Guglielmo Epifani – ancora folgorante in soglio – fu oggetto di molte critiche da parte del mondo sindacale. Innanzi tutto, quando Cofferati decise schierare la Cgil nella lotta interna ai Ds (in occasione del Congresso di Pesaro) appoggiando Giovanni Berlinguer contro Piero Fassino, Epifani lo seguì insieme con gli ex socialisti sopravvissuti. Si verificò così una situazione paradossale che vide gli ex socialisti della Uil appoggiare Fassino, quelli della Cgil Berlinguer (incassando così una sonora sconfitta).

Come segretario generale Epifani si comportò da Re Tentenna, rinviando le decisioni e combattendo quasi tutte le battaglie sbagliate (fino a schierare la Cgil per il sì nel referendum per l’estensione dell’articolo 18 dello Statuto anche alle piccole imprese). Scaduto il mandato, alle elezioni politiche italiane del 2013 fu candidato ed eletto alla Camera dei Deputati come capolista della lista Pd nella circoscrizione Campania I.

Venne eletto presidente della X commissione attività produttive, commercio e turismo, incarico a cui non rinunciò neppure quando l’11 maggio 2013 fu nominato segretario (di transizione) del Pd, ricevendo dall’assemblea del partito 458 voti, pari all’85,8% dei voti validi, su 534. In quel ruolo dimostrò, con sorpresa, una certa inconsueta dose di coraggio, quando si trattò di difendere il Governo presieduto da Enrico Letta, sostenuto anche da Silvio Berlusconi.

Davanti alla Direzione del suo partito attraversata da rancori, frustrazioni, arroganze giovanili – il neo segretario-traghettatore dichiarò che quando si sta al governo ci si deve mettere la faccia. Quello di Letta, pertanto, non era un «governo amico», ma l’esecutivo espressione del Pd. Poi, Epifani riuscì in ciò che da segretario della Cgil non aveva mai fatto: mandare a quel paese Maurizio Landini, la Fiom e il caravanserraglio che questa organizzazione era solita mobilitare, esibendo le più sgradevoli «barbe finte» di questa povera Italia.

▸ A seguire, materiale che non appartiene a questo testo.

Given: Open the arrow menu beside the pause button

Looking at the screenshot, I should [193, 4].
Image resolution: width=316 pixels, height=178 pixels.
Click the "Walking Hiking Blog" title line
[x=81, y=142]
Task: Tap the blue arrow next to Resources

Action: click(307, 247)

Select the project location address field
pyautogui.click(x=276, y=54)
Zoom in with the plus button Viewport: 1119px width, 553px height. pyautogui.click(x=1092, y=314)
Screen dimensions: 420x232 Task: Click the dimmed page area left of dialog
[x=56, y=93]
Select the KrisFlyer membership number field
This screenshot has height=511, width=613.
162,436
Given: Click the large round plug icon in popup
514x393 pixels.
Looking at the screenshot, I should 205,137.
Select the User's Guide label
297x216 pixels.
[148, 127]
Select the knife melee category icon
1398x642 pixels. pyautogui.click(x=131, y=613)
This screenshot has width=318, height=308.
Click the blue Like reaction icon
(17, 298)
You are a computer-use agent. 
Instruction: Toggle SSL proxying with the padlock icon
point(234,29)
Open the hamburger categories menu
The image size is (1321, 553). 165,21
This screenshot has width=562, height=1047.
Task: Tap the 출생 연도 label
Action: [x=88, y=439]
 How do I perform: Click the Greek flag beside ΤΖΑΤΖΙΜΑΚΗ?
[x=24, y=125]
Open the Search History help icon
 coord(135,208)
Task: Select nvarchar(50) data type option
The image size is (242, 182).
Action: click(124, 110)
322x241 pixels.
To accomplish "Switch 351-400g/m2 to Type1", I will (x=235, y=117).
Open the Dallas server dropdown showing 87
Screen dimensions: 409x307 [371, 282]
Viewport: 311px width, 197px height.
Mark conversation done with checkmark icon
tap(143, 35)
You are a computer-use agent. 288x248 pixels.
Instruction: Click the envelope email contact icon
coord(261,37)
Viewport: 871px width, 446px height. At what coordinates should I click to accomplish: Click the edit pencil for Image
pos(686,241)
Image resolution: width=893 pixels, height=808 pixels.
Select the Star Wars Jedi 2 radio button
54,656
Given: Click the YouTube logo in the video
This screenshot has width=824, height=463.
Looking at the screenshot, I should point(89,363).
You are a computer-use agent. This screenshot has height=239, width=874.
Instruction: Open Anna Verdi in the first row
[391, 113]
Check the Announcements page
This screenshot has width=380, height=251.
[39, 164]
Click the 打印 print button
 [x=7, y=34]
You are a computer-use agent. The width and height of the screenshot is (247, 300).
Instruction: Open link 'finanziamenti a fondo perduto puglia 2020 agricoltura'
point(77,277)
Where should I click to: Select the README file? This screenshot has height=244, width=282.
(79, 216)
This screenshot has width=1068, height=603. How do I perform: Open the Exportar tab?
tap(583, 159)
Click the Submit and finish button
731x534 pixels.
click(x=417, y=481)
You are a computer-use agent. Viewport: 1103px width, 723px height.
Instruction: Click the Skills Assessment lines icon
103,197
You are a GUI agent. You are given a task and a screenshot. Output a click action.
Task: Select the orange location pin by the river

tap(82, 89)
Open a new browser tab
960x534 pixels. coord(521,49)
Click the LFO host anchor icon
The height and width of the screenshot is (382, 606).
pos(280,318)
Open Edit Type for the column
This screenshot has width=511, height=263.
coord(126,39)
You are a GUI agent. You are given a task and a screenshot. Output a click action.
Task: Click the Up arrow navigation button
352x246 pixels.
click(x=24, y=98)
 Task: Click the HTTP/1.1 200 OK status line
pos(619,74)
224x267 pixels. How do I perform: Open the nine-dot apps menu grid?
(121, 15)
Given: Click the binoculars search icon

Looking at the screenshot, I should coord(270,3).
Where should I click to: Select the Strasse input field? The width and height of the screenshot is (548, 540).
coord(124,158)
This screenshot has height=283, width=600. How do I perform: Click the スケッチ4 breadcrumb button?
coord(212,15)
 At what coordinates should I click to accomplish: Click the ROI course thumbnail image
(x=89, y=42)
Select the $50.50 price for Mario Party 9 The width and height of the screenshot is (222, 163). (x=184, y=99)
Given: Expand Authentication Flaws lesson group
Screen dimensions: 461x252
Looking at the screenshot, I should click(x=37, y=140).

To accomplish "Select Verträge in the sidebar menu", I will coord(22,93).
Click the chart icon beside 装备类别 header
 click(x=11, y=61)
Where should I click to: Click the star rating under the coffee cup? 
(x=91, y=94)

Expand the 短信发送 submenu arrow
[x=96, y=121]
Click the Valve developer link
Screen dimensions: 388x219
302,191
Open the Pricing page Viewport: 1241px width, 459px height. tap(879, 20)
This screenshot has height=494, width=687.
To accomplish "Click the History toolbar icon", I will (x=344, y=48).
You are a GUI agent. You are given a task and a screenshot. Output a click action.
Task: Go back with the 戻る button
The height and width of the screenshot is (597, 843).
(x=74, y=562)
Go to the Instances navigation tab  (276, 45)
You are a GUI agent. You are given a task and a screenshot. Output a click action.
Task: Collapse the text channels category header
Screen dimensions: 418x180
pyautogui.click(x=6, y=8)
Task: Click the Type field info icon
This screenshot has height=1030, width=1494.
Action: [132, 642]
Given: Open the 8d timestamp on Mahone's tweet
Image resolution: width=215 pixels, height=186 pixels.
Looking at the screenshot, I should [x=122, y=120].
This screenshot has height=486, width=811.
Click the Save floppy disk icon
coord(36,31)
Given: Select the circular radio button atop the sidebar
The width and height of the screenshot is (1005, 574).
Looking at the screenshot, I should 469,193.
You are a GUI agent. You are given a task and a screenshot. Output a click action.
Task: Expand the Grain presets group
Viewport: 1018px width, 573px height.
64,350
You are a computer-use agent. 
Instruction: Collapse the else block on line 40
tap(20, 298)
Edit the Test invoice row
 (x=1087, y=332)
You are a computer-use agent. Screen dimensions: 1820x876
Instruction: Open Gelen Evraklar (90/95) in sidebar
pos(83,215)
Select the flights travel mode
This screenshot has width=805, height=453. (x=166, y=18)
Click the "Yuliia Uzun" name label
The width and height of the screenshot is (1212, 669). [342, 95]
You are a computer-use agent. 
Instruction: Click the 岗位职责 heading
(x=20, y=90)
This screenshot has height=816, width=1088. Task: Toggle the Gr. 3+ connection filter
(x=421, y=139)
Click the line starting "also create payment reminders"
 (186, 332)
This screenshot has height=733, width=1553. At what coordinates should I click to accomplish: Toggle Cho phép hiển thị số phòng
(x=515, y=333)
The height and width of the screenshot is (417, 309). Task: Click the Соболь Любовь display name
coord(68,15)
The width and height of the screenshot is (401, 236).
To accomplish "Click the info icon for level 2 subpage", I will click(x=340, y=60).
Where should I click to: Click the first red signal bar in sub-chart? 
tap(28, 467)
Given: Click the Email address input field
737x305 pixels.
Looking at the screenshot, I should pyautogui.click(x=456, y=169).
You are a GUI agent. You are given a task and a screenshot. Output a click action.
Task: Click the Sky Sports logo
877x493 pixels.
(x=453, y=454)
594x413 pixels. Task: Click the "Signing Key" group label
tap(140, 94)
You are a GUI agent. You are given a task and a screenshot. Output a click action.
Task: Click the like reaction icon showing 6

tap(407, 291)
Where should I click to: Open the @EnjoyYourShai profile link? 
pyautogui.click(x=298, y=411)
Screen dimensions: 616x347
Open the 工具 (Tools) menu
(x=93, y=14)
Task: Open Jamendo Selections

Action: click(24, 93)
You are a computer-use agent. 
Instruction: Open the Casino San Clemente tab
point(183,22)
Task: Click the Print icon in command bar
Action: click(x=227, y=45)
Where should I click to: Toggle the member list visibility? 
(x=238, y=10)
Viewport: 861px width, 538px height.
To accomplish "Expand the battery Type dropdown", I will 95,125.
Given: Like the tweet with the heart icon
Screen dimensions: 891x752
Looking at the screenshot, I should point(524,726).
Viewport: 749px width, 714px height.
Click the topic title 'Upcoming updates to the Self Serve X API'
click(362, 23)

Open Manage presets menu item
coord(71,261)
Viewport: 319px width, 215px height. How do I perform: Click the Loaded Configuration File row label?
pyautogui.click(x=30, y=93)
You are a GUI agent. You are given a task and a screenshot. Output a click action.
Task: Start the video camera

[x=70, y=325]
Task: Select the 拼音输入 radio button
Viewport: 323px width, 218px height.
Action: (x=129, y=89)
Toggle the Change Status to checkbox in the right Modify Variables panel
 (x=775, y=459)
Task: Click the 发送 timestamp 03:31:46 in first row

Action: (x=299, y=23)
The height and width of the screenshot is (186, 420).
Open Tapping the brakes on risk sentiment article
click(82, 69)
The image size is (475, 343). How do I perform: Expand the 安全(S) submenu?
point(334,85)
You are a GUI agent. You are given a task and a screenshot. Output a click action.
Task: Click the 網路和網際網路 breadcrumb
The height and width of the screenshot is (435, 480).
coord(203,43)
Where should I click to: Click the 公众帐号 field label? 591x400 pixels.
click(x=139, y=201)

Il 15 dicembre seguente fu sostituito da Matteo Renzi, al quale, in seguito, ha fatto opposizione, fino al punto di prendere parte alla scissione del Pd (fu incaricato lui di spiegarne le ragioni nel dibattito) e all’avventura dell’Articolo 1-Mdp, dove è restato fino a quando ha terminato la sua corsa. Di certo era convinto di aver combattuto la buona battaglia e conservato la fede.